Several months ago I had the wonderful experience of meeting Elisapeta Alaimaleata, Founder and Executive Director of the Le Fetuao Samoan Language School. The school is a 501c3 non-profit organization. It is a community-based service program designed to provide young Samoan children with an opportunity to learn their heritage, language and culture utilizing interactive, hands-on, and culturally relevant strategies. They have established partnerships with the University of Hawai‘i Samoan Language and Culture Program, churches and local businesses. These community based partnerships are a part of the planning and implementing of the mission and vision of the school. The school is operated by community members, parents, and volunteers.
Le Fetuao Samoan Language School’s mission is to both increase the literacy of their youth to better understand their culture and Samoan identity and to also empower their youth to be productive and contributing citizens. This effort however is rooted in their historical past.
Elisapeta’s Le Fetuao Samoan Language School’s visit to the Kalaeloa Heritage Park was an effort to help these young children understand not only their Samoan culture but their historical relationship with these Hawaiian Islands. It is rooted in the story of Kaha’i-a-Ho’okamali’I’s commission to go to Tahiti to retrieve an ulu tree and return to plant it here in ‘Ewa. He however goes beyond Tahiti and retrieves an ulu tree from Samoa, returns, and plants it the area we refer to today as the Kalaeloa Heritage Park.

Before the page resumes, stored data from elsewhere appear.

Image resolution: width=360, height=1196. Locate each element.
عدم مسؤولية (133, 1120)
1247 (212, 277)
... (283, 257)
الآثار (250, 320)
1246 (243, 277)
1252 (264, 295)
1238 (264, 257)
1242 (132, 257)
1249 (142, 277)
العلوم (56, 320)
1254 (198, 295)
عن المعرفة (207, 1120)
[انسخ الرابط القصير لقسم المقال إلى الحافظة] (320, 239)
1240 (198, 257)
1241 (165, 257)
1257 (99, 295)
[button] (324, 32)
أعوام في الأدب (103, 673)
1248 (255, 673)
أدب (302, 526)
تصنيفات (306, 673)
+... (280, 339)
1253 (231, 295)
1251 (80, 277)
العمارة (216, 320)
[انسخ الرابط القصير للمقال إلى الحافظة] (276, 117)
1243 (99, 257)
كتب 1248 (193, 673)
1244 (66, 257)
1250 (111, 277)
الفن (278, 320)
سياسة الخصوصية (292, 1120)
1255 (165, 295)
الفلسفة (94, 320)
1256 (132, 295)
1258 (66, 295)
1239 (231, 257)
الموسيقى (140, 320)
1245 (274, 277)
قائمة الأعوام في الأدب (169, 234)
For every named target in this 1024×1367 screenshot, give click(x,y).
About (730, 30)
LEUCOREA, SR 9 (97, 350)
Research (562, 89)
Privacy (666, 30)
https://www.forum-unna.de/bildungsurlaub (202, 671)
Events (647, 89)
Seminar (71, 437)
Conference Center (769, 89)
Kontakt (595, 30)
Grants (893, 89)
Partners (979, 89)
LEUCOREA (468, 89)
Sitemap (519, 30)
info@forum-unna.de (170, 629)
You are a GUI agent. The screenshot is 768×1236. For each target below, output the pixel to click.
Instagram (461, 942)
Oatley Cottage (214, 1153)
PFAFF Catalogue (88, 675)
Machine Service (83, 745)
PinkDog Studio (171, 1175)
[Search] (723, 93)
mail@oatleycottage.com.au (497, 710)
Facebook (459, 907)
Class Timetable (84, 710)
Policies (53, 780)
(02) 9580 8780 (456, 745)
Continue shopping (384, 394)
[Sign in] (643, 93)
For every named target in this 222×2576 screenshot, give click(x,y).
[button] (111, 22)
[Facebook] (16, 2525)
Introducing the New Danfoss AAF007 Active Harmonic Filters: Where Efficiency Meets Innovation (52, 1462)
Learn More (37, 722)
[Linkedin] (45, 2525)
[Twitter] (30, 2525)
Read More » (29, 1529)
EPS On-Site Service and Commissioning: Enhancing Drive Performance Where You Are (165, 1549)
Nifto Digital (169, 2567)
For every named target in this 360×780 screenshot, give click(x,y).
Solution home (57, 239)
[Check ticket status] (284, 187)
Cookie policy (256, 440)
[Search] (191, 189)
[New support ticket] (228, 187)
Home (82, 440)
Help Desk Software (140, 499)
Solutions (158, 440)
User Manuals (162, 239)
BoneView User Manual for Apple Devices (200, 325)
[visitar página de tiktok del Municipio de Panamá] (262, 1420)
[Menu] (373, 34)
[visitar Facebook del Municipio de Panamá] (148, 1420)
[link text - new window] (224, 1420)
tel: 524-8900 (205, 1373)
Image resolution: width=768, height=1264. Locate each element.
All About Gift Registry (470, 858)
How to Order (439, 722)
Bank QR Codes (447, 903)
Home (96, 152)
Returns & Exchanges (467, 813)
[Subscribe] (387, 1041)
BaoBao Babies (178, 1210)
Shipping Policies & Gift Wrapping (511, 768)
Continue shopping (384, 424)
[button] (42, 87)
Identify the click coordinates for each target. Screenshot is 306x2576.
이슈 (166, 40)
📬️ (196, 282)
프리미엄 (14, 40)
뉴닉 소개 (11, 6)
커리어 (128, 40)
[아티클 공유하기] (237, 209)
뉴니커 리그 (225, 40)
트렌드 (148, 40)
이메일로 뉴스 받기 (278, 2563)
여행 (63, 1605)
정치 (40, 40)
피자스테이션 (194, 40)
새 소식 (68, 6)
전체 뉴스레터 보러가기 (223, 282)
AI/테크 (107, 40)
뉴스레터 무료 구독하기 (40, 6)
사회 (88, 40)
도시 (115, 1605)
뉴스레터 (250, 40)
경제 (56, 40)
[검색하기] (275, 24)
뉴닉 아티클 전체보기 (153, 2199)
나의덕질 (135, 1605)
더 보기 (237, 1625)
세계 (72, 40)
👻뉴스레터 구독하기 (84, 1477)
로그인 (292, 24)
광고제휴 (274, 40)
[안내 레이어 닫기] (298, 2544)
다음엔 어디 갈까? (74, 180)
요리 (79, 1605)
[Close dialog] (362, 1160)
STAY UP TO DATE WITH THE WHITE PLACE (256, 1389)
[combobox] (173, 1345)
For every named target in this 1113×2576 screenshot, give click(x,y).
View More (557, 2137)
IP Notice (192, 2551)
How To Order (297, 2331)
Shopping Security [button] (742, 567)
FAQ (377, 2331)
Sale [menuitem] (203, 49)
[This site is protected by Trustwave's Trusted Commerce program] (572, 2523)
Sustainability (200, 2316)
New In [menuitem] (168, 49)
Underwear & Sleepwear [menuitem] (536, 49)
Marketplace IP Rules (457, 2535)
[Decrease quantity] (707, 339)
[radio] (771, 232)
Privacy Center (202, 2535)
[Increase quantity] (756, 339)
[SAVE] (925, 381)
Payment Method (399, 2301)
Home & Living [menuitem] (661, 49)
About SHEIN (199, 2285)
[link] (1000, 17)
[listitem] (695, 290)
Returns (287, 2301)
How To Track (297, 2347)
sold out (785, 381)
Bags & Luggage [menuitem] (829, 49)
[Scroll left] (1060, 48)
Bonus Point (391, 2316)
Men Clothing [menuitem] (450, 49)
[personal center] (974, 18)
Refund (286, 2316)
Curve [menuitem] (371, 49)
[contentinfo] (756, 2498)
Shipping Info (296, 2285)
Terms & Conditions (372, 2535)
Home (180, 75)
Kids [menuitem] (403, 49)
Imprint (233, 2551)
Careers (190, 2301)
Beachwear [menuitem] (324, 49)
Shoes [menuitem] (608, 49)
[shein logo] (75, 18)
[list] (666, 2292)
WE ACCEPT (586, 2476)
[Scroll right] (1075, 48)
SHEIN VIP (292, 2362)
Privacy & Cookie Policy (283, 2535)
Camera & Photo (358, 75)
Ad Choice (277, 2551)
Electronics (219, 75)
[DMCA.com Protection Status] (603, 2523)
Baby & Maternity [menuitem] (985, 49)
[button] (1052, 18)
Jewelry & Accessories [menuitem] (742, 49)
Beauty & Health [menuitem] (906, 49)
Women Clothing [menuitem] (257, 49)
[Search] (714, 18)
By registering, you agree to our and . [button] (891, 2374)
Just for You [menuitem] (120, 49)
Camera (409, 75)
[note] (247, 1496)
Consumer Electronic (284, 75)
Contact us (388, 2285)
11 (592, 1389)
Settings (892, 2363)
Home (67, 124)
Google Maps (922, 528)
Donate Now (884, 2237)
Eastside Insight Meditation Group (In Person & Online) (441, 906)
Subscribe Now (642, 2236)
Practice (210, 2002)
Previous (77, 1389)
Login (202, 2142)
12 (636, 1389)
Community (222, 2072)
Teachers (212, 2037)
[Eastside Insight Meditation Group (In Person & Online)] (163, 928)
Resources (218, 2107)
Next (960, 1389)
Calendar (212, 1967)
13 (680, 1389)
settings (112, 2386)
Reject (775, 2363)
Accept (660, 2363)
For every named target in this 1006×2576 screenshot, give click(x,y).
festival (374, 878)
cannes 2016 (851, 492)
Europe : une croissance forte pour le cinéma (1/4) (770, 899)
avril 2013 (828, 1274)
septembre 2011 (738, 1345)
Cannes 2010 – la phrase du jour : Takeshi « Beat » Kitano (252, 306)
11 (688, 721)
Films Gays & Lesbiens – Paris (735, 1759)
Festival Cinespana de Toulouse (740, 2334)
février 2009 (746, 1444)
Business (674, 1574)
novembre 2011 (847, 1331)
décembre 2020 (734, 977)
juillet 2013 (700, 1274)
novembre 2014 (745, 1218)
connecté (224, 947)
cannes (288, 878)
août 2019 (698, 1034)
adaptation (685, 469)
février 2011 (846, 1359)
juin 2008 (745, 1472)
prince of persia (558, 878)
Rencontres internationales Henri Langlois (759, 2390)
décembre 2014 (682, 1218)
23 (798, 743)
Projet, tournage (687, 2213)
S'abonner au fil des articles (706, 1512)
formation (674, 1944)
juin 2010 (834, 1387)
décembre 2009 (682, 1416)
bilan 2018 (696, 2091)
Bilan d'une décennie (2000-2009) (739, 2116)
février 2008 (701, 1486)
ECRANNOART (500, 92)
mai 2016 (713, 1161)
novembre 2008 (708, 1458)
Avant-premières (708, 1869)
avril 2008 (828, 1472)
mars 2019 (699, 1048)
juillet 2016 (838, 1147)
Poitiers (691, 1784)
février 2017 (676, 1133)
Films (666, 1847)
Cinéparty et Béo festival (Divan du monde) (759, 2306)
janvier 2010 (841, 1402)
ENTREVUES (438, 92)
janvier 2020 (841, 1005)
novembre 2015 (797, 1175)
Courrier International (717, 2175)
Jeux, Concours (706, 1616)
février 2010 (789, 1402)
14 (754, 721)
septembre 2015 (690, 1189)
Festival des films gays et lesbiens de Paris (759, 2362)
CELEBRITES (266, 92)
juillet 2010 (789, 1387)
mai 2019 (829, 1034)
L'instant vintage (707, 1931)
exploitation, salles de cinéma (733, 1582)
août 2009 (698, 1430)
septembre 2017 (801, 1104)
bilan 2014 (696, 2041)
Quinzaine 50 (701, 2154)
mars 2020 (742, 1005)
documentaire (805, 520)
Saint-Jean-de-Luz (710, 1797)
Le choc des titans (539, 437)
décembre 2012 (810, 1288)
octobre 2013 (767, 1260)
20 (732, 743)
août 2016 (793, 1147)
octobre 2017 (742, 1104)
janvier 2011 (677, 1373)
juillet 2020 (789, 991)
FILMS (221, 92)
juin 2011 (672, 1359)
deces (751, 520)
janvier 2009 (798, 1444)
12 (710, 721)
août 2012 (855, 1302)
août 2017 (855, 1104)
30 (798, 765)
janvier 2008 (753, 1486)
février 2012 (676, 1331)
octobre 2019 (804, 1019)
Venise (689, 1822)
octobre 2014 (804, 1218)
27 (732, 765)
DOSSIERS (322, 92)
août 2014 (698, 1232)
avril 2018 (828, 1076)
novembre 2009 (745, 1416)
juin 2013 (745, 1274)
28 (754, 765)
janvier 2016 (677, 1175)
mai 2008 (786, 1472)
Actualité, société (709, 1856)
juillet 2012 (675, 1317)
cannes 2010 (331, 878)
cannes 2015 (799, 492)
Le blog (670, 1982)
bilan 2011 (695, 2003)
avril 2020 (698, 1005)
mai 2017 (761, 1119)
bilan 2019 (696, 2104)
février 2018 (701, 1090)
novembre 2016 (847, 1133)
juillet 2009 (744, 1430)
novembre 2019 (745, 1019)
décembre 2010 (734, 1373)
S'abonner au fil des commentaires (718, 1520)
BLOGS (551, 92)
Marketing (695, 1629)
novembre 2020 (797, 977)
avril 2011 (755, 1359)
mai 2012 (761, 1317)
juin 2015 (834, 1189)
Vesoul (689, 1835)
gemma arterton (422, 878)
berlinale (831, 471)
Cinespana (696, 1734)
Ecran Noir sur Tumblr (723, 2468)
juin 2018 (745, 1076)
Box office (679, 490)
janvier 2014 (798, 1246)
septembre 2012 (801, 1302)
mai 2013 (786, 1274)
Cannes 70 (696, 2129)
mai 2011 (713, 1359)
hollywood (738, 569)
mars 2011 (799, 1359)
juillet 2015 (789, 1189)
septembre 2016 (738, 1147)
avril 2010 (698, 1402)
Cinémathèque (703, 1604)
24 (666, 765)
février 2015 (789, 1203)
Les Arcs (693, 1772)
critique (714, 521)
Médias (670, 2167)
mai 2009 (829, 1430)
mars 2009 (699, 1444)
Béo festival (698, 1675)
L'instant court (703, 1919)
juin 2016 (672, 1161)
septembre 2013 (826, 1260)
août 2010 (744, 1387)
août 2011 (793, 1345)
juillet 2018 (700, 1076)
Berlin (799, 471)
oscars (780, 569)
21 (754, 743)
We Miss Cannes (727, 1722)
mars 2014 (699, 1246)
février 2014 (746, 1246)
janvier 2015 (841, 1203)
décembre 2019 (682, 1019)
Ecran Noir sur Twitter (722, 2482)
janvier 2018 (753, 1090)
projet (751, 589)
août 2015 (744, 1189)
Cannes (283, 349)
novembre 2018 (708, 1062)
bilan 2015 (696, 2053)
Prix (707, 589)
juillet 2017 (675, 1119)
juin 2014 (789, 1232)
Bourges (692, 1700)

The symbolic meaning of the retrieval and planting of the Ulu represents a rebirth, new life and a beginning on an island. The historical significance of the retrieval of the Breadfruit tree however makes reference to a migration of an ocean community of people beyond Tahiti, and perhaps beyond Samoa. It makes reference to all of us as the same people. It is an effort to instill in all children that we are all of one ocean family. That is the significance of ulu tree. It is the story of all of us …………..who call these islands home.